Among the lines below, a stretch begins at the one with "Contact (164, 2444)" and ends at the one with "15 (435, 1148)". Repeat that stretch exactly, ends included.

Information:
==============================
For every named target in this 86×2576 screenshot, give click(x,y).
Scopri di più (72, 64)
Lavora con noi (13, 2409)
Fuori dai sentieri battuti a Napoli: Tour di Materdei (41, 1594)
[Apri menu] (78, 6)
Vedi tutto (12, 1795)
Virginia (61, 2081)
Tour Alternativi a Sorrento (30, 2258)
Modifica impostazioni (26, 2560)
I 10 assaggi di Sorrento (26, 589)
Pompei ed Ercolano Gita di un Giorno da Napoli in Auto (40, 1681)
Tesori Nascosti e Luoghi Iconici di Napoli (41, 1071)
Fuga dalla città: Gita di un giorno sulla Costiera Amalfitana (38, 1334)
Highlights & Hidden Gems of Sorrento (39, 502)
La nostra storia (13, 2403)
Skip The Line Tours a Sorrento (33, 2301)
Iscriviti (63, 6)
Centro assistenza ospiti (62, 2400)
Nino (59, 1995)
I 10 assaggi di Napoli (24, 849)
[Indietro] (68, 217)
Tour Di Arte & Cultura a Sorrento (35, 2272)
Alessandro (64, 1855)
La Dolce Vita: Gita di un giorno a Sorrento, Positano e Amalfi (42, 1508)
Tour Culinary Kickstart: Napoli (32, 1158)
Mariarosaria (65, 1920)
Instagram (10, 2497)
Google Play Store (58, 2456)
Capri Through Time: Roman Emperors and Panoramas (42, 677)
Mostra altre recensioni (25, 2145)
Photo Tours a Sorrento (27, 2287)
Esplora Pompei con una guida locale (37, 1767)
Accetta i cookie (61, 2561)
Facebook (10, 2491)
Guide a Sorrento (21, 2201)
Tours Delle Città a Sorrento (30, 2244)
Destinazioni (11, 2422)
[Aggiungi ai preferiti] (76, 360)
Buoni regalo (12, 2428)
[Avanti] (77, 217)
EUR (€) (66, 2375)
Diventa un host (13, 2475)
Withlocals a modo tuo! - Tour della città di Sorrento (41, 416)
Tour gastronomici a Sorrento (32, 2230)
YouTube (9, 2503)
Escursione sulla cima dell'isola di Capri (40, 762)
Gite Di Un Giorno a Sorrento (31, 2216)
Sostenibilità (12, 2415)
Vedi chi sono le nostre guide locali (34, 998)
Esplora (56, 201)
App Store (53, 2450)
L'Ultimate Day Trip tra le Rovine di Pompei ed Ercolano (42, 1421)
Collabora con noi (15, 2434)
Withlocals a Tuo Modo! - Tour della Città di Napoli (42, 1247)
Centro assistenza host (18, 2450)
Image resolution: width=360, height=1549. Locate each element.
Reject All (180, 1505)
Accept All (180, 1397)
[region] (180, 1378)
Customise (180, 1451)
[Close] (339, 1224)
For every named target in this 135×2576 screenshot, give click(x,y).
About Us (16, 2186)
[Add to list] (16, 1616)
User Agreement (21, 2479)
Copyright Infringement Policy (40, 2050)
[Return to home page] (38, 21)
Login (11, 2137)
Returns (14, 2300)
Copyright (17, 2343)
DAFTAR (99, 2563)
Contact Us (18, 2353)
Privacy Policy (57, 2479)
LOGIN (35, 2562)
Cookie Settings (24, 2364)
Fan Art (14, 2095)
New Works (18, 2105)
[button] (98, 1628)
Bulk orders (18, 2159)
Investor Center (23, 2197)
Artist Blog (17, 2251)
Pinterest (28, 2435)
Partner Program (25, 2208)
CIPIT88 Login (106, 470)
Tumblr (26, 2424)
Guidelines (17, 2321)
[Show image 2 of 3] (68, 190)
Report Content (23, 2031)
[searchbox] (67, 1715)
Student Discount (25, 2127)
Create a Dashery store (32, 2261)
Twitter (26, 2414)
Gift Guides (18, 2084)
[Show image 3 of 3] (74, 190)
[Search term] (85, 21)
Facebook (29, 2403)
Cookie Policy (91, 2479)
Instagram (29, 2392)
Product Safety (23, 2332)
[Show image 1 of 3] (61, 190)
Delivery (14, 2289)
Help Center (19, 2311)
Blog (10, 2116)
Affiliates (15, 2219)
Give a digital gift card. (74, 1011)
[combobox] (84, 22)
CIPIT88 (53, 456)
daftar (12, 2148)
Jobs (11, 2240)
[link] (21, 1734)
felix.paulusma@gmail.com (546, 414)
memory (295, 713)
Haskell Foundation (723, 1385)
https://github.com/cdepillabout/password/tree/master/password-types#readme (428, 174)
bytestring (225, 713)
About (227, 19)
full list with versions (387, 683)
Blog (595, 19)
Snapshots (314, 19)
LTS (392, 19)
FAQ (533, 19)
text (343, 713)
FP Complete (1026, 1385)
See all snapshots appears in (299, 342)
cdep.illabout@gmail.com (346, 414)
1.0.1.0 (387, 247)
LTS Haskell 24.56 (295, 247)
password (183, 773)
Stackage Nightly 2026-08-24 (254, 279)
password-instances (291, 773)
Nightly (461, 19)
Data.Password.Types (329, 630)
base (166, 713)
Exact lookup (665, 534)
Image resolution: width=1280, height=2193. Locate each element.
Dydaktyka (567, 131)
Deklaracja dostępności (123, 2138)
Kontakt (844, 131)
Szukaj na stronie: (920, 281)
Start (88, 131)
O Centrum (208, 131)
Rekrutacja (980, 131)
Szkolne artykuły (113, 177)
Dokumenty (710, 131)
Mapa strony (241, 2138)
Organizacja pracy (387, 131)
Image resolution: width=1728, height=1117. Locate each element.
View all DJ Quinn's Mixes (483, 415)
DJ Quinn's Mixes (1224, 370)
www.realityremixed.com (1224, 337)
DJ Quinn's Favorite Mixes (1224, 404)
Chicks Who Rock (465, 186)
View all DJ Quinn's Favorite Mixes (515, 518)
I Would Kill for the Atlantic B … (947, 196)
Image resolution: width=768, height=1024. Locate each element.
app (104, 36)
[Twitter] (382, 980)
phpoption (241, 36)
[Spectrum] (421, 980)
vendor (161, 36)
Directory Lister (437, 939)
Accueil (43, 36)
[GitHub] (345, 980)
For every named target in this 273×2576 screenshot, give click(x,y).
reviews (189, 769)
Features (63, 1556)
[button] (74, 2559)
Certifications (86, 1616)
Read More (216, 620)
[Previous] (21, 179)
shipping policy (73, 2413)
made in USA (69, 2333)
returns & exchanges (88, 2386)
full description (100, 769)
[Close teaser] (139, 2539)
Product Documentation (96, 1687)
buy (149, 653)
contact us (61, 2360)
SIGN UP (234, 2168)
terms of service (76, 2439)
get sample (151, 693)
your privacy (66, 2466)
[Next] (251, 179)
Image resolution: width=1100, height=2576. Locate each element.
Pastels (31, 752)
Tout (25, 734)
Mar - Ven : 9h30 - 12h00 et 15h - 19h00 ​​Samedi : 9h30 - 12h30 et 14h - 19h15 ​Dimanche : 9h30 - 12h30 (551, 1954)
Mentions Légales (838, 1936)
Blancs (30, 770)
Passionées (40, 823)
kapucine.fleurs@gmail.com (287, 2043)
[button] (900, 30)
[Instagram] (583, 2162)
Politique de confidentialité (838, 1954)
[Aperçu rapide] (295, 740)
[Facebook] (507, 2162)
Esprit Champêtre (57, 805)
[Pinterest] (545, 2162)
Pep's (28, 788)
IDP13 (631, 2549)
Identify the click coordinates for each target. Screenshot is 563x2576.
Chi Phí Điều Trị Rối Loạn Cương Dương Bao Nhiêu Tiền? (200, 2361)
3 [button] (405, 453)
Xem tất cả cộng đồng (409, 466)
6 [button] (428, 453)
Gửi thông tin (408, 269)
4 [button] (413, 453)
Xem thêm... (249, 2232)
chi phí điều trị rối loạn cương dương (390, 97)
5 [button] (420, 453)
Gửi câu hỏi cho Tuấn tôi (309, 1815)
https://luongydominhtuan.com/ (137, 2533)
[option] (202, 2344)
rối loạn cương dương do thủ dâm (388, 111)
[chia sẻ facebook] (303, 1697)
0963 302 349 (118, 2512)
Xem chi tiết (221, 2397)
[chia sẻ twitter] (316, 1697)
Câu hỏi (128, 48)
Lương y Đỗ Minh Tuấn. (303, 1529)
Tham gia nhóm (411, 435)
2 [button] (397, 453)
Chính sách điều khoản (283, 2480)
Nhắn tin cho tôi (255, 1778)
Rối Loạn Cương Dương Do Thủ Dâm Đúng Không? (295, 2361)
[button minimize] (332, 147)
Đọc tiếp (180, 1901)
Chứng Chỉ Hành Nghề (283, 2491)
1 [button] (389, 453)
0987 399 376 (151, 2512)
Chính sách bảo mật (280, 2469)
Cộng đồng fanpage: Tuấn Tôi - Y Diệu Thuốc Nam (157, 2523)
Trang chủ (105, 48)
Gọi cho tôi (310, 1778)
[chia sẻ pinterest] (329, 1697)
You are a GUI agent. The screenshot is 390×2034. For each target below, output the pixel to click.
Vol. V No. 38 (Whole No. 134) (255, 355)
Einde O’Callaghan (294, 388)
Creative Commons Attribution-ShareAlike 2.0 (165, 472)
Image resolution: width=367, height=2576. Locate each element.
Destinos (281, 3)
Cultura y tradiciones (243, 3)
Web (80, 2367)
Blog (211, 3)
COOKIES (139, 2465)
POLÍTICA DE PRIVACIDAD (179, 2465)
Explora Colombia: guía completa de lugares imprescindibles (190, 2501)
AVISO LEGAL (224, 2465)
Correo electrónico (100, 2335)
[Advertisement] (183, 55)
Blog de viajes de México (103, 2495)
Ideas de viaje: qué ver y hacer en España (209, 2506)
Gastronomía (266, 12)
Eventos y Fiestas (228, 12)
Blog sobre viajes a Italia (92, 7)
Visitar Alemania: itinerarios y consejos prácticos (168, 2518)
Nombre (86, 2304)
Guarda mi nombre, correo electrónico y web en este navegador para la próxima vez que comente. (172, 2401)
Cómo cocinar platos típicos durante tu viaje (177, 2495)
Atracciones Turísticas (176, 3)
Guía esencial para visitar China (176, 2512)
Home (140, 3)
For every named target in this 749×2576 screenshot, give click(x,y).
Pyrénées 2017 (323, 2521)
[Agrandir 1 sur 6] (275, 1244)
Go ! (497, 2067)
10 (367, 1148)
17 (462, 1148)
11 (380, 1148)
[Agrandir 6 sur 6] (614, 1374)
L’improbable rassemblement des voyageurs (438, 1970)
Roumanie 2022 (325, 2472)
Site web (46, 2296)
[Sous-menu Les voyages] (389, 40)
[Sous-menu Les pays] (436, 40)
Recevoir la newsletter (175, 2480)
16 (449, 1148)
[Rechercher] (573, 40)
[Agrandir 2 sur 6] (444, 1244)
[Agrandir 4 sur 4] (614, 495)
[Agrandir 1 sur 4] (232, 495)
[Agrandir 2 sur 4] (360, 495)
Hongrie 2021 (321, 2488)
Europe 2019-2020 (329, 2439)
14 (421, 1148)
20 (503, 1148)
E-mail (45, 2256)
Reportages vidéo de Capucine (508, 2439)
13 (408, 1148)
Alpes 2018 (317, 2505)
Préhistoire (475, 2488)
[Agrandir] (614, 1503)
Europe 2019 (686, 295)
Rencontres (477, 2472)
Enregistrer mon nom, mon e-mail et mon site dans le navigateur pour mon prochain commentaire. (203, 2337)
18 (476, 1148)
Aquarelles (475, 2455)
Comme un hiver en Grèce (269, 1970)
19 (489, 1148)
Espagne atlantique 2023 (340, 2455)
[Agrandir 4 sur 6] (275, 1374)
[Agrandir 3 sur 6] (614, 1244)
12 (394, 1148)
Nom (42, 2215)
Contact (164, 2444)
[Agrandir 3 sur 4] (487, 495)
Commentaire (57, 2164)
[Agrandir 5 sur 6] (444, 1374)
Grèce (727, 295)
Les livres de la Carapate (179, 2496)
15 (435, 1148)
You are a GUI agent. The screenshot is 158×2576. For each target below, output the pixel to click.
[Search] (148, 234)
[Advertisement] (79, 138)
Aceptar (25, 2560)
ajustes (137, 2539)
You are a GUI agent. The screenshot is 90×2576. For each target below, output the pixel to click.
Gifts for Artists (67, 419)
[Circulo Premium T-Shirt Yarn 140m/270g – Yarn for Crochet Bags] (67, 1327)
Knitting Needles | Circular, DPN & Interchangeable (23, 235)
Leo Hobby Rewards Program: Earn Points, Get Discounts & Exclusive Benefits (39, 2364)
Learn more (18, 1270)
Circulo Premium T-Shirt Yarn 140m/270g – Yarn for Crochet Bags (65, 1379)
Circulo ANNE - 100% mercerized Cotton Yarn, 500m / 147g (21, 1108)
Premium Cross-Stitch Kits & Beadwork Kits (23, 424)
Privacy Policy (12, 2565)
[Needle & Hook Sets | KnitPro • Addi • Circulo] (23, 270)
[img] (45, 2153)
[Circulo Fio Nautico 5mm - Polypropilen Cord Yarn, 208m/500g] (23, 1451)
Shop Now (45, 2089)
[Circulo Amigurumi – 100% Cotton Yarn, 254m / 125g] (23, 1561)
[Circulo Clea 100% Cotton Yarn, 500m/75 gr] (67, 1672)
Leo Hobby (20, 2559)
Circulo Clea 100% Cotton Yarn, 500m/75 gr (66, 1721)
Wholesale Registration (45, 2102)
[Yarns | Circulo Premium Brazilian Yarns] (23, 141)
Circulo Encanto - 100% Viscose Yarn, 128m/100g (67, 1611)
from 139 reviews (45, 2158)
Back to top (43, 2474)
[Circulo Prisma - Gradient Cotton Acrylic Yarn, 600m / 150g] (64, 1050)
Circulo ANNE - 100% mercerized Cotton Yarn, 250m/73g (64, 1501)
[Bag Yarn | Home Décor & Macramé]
==============================
Result for this exercise:
Contact (164, 2444)
[Agrandir 3 sur 4] (487, 495)
Commentaire (57, 2164)
[Agrandir 5 sur 6] (444, 1374)
Grèce (727, 295)
Les livres de la Carapate (179, 2496)
15 (435, 1148)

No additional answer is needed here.